■ What this task involves ■
Down to the last character, transcribe every record.

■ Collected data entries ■
..........

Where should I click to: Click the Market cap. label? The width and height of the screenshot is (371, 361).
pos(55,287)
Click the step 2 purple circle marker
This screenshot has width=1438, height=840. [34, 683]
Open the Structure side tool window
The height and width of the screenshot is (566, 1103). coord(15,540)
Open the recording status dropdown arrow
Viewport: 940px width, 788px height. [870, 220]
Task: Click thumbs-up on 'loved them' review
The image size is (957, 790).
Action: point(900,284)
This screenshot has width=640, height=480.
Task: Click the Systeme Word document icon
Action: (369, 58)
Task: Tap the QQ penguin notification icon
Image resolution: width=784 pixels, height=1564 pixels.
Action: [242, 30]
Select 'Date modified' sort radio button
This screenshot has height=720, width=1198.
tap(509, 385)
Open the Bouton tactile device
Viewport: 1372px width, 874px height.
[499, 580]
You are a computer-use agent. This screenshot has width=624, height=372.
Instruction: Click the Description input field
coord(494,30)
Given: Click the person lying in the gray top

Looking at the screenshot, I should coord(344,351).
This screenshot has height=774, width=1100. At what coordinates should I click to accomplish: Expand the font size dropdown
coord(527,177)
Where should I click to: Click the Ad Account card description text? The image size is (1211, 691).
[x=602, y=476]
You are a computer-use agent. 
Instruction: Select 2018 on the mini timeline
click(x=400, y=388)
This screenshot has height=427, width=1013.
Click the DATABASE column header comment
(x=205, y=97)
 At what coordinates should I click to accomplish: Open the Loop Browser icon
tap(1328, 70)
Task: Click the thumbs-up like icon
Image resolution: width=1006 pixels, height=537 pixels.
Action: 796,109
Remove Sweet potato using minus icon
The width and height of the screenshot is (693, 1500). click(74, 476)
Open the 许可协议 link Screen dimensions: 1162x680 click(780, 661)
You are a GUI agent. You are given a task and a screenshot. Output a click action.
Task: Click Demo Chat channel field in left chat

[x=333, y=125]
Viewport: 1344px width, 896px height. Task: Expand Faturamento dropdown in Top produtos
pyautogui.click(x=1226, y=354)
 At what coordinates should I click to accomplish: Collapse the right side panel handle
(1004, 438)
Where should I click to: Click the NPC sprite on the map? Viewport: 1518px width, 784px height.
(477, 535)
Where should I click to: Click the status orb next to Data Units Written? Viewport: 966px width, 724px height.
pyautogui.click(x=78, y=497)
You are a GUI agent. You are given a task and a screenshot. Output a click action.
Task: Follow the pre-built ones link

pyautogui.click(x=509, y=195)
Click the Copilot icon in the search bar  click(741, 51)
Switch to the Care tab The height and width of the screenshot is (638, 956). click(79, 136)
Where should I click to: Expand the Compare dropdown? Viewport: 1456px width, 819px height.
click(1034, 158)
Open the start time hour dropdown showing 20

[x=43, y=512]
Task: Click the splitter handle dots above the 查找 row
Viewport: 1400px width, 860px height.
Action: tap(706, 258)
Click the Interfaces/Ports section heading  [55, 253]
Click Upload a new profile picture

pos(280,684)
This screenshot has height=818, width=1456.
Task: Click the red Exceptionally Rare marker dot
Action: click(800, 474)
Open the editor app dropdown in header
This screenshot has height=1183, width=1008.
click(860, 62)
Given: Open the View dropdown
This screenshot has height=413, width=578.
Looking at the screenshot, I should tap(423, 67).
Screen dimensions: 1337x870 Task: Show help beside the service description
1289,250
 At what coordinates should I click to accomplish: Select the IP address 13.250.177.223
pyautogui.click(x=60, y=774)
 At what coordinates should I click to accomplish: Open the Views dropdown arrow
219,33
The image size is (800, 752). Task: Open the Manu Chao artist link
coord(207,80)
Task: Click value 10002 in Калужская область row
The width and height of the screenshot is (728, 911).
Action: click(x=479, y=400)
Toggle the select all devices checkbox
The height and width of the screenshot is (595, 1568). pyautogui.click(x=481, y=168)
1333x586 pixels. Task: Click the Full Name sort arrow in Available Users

..........

■ Solution for this problem ■
Where should I click to: Click the Market cap. label? The width and height of the screenshot is (371, 361).
pos(55,287)
Click the step 2 purple circle marker
This screenshot has width=1438, height=840. [34, 683]
Open the Structure side tool window
The height and width of the screenshot is (566, 1103). coord(15,540)
Open the recording status dropdown arrow
Viewport: 940px width, 788px height. [870, 220]
Task: Click thumbs-up on 'loved them' review
The image size is (957, 790).
Action: point(900,284)
This screenshot has width=640, height=480.
Task: Click the Systeme Word document icon
Action: (369, 58)
Task: Tap the QQ penguin notification icon
Image resolution: width=784 pixels, height=1564 pixels.
Action: [242, 30]
Select 'Date modified' sort radio button
This screenshot has height=720, width=1198.
tap(509, 385)
Open the Bouton tactile device
Viewport: 1372px width, 874px height.
[499, 580]
You are a computer-use agent. This screenshot has width=624, height=372.
Instruction: Click the Description input field
coord(494,30)
Given: Click the person lying in the gray top

Looking at the screenshot, I should coord(344,351).
This screenshot has height=774, width=1100. At what coordinates should I click to accomplish: Expand the font size dropdown
coord(527,177)
Where should I click to: Click the Ad Account card description text? The image size is (1211, 691).
[x=602, y=476]
You are a computer-use agent. 
Instruction: Select 2018 on the mini timeline
click(x=400, y=388)
This screenshot has height=427, width=1013.
Click the DATABASE column header comment
(x=205, y=97)
 At what coordinates should I click to accomplish: Open the Loop Browser icon
tap(1328, 70)
Task: Click the thumbs-up like icon
Image resolution: width=1006 pixels, height=537 pixels.
Action: 796,109
Remove Sweet potato using minus icon
The width and height of the screenshot is (693, 1500). click(74, 476)
Open the 许可协议 link Screen dimensions: 1162x680 click(780, 661)
You are a GUI agent. You are given a task and a screenshot. Output a click action.
Task: Click Demo Chat channel field in left chat

[x=333, y=125]
Viewport: 1344px width, 896px height. Task: Expand Faturamento dropdown in Top produtos
pyautogui.click(x=1226, y=354)
 At what coordinates should I click to accomplish: Collapse the right side panel handle
(1004, 438)
Where should I click to: Click the NPC sprite on the map? Viewport: 1518px width, 784px height.
(477, 535)
Where should I click to: Click the status orb next to Data Units Written? Viewport: 966px width, 724px height.
pyautogui.click(x=78, y=497)
You are a GUI agent. You are given a task and a screenshot. Output a click action.
Task: Follow the pre-built ones link

pyautogui.click(x=509, y=195)
Click the Copilot icon in the search bar  click(741, 51)
Switch to the Care tab The height and width of the screenshot is (638, 956). click(79, 136)
Where should I click to: Expand the Compare dropdown? Viewport: 1456px width, 819px height.
click(1034, 158)
Open the start time hour dropdown showing 20

[x=43, y=512]
Task: Click the splitter handle dots above the 查找 row
Viewport: 1400px width, 860px height.
Action: tap(706, 258)
Click the Interfaces/Ports section heading  [55, 253]
Click Upload a new profile picture

pos(280,684)
This screenshot has height=818, width=1456.
Task: Click the red Exceptionally Rare marker dot
Action: click(800, 474)
Open the editor app dropdown in header
This screenshot has height=1183, width=1008.
click(860, 62)
Given: Open the View dropdown
This screenshot has height=413, width=578.
Looking at the screenshot, I should tap(423, 67).
Screen dimensions: 1337x870 Task: Show help beside the service description
1289,250
 At what coordinates should I click to accomplish: Select the IP address 13.250.177.223
pyautogui.click(x=60, y=774)
 At what coordinates should I click to accomplish: Open the Views dropdown arrow
219,33
The image size is (800, 752). Task: Open the Manu Chao artist link
coord(207,80)
Task: Click value 10002 in Калужская область row
The width and height of the screenshot is (728, 911).
Action: click(x=479, y=400)
Toggle the select all devices checkbox
The height and width of the screenshot is (595, 1568). pyautogui.click(x=481, y=168)
1333x586 pixels. Task: Click the Full Name sort arrow in Available Users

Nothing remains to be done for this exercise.